Won't this further homogenize the news and make all three stations look alike? Yes. With only one station in attendance, won't that discourage the gathering of sidebar stories, and won't the discovery of news stories suffer because only one reporter might be on hand to ask questions? Yes. Won't this just give the stations even more of an excuse to watch the bottom line instead of focusing on creating better TV news? Yes it will.


It is jaw dropping to consider how quickly local journalism in this country is going to hell. Even just a couple of years ago, being a major market counted for something. TV reporters had camera operators to work with. Radio stations had real news staffs. Newspapers had real beat reporters. And consumers received actual news. All of that is going, or is already gone - even in the Nation's Capital.


I am not looking to point fingers, and it's pointless to blame the economy. The news business was heading in a downward spiral long before the stock market tanked. The Internet has changed the world in far more many ways than I could begin to discuss here, but somehow, we find ourselves at a crossroads. Demand for information is at an all-time high, while the consumers making those demands are also demanding to get all of this information for free.
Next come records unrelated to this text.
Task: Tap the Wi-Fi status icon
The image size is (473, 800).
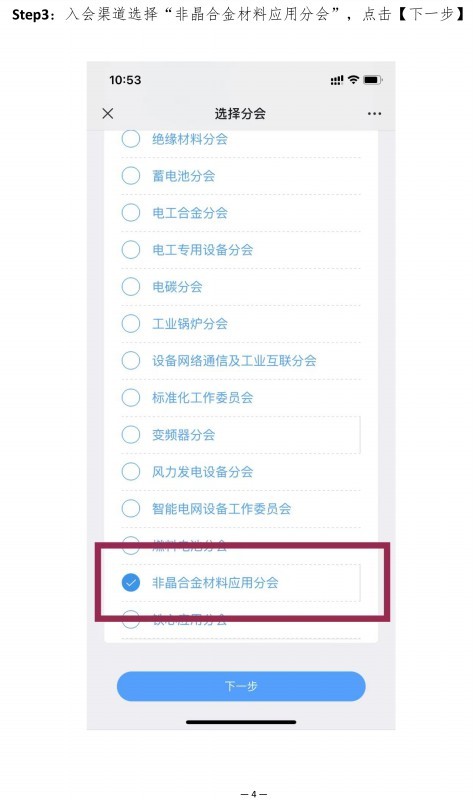Action: (353, 80)
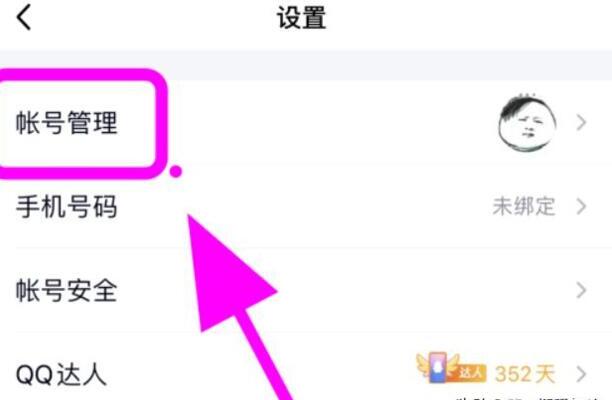
Task: Click the magenta box around 帐号管理
Action: click(80, 124)
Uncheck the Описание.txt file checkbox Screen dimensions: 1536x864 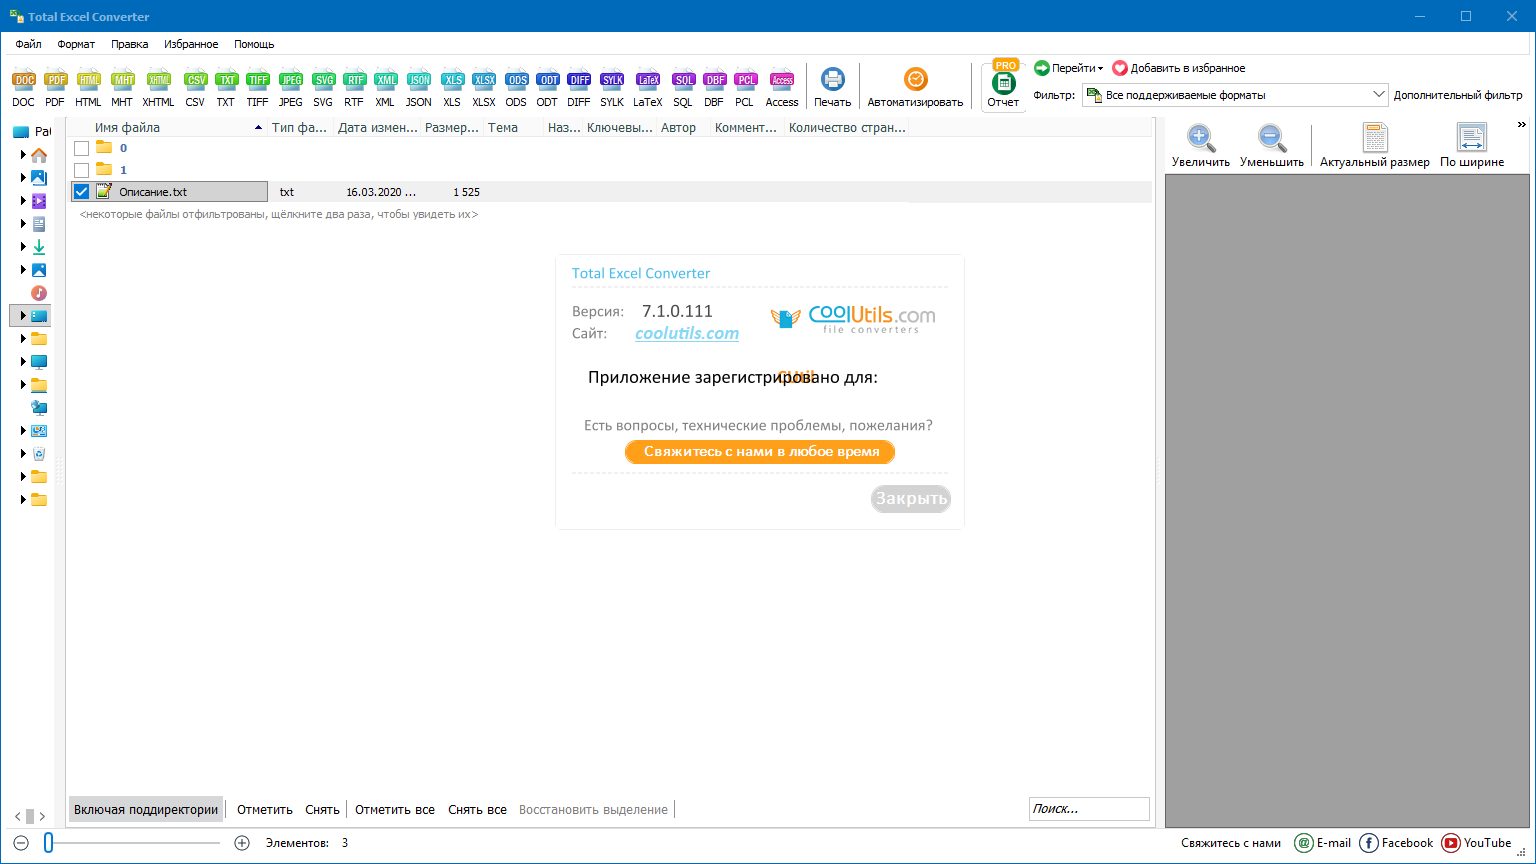tap(81, 192)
Push is going to HAVE to come to shove at some point, people. TV and Radio news stations are not really gathering news any more - They are regurgitating what the read in the papers. And the papers have cut their staffs so thin that they are only covering a fraction of what they used to cover.


There is no corporate financial incentive right now for station owners to crank out expensive news product when they can rely on other sources to do investigative work and enterprise reporting, then steal it for themselves. As long as the stations can throw something up on the air that resembles news, that's really all they care about.
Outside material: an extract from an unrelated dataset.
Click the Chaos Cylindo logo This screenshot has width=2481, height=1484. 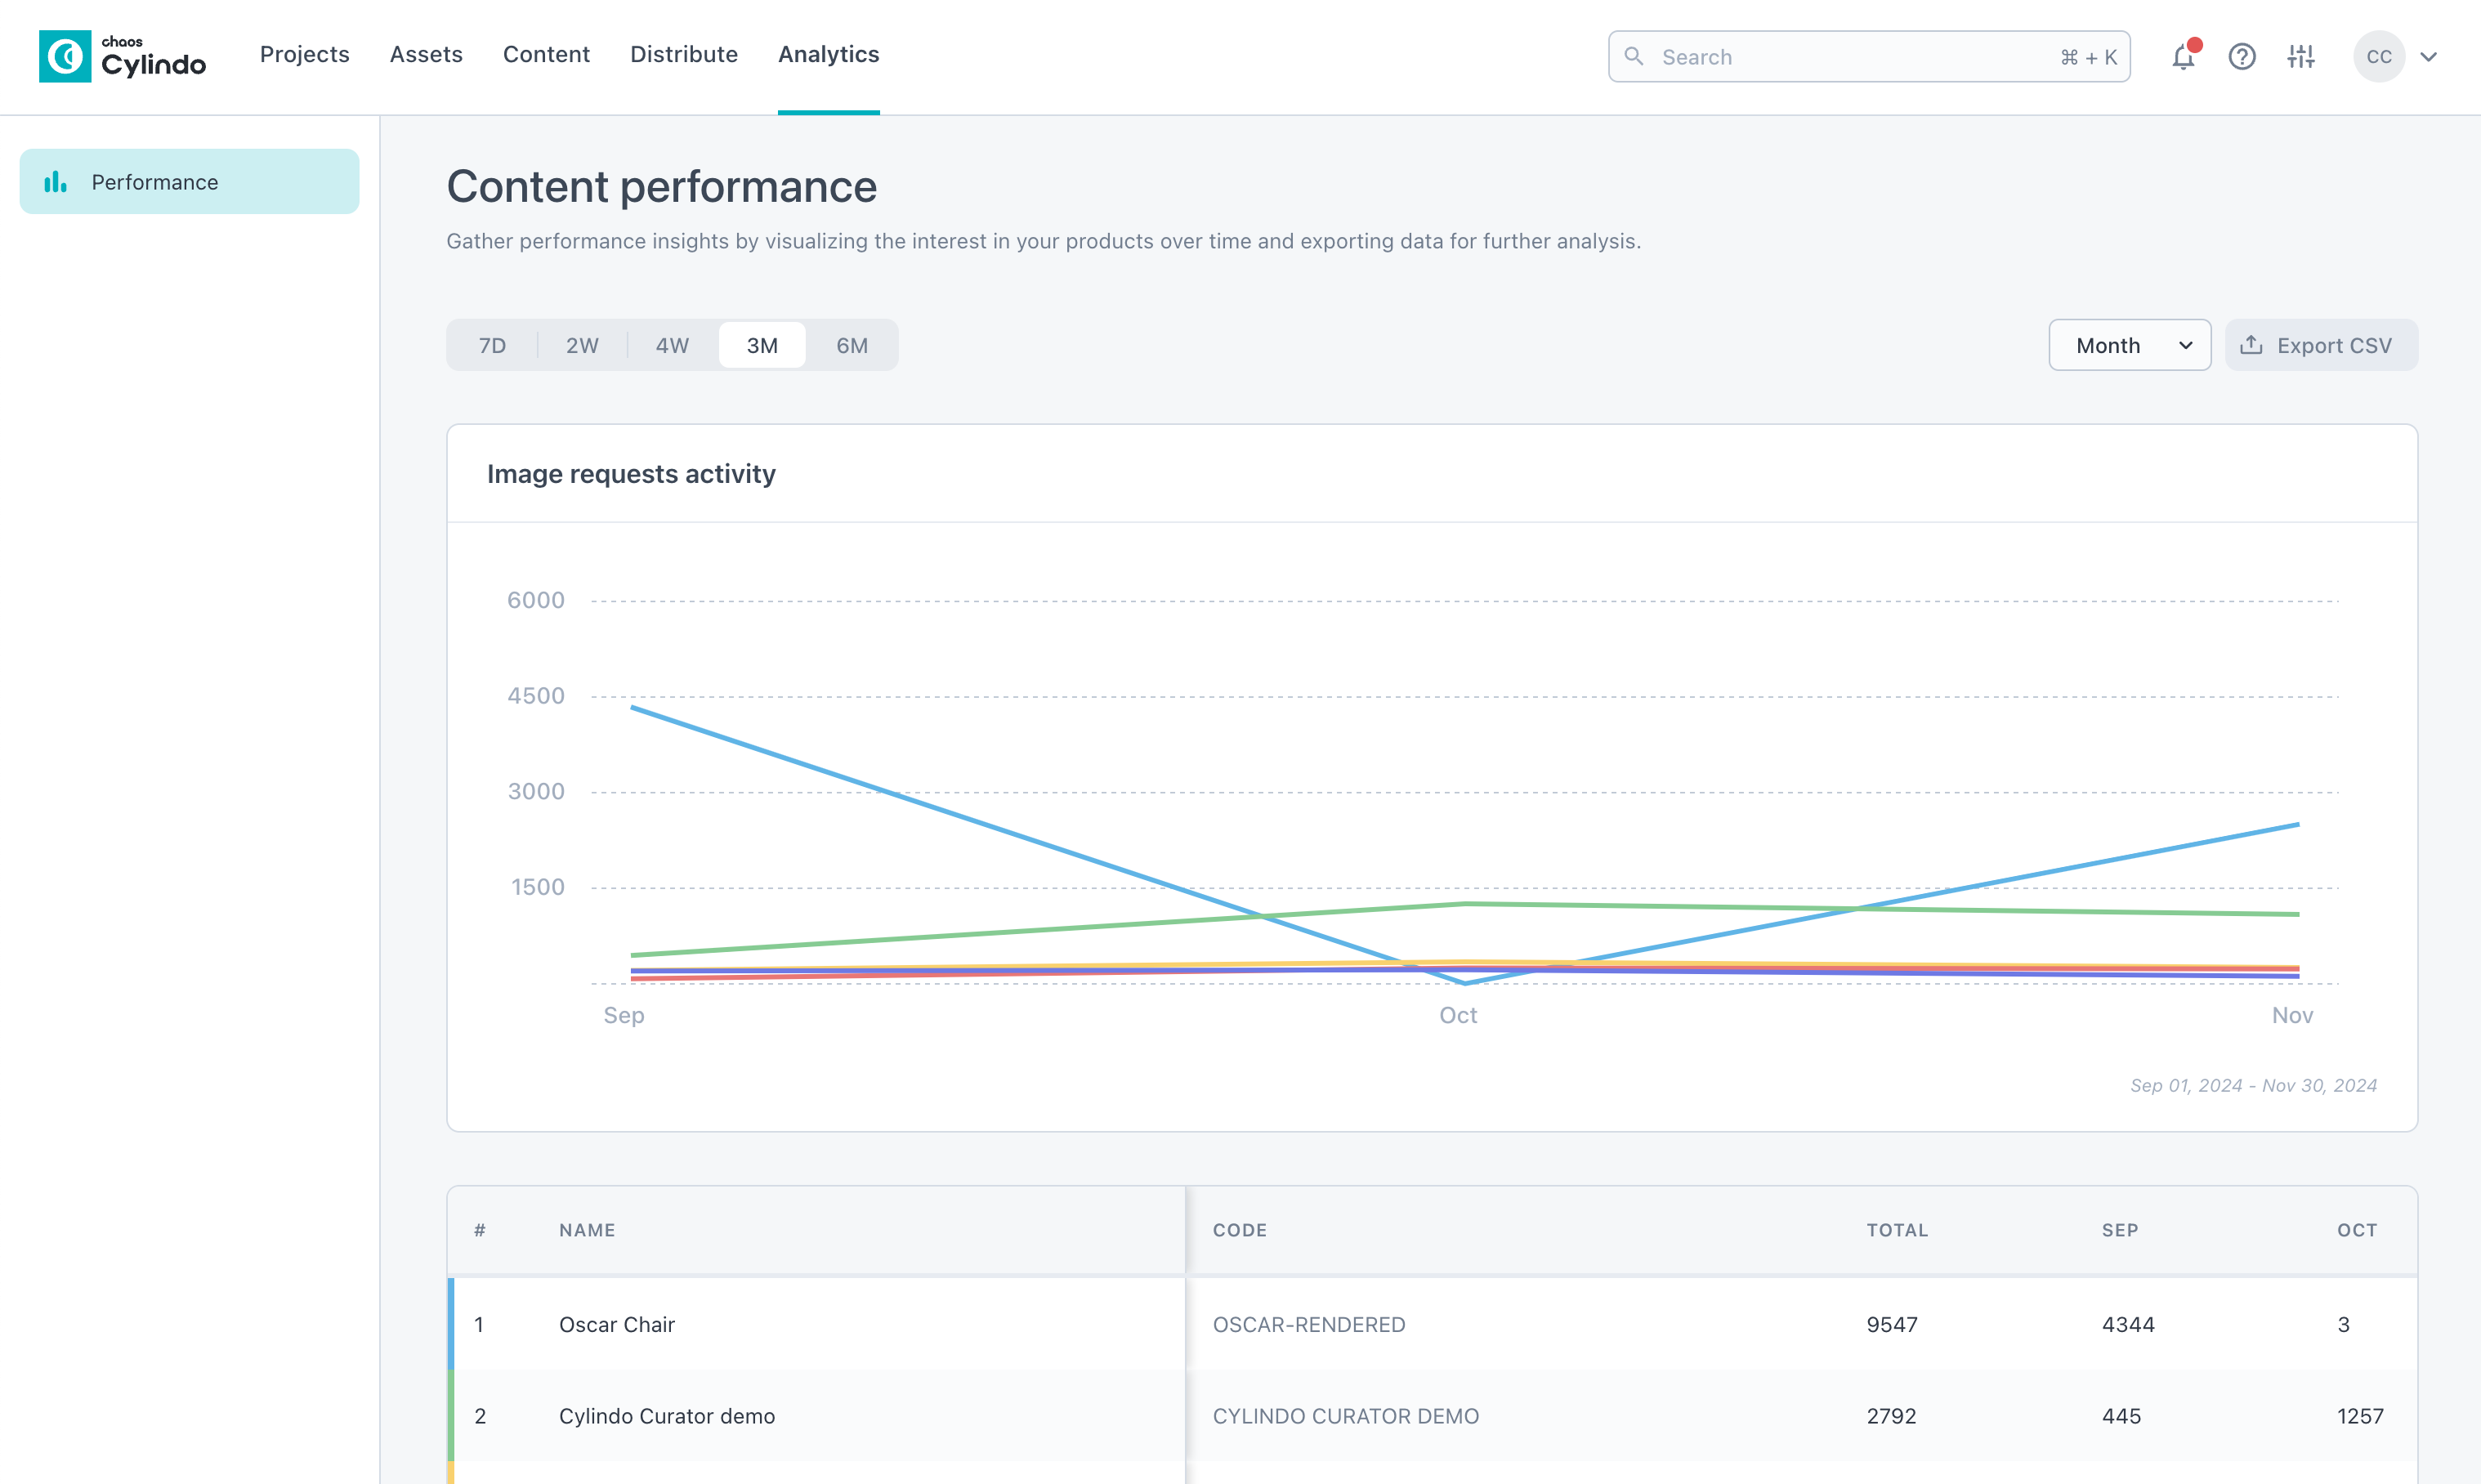point(122,56)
But mark my words... The day is coming when there will be another Katrina, or God forbid - another September 11th. People are going to need more information than the crippled TV and radio and newspapers can deliver. And very suddenly, there will be an outcry that will get some newsrooms rescued from mothballs. I truly believe it will take that kind of need to pull the news business out of this decline.


The young adults who are really just now getting married, having families and getting mortgages - in other words, becoming news consumers - are the same people who grew up as teenagers getting all of their music for free on Napster. They are the same people who feel they have the God-given right to receive whatever media they want - and to get it for free.


They say the customer is always right. But they also say you get what you pay for.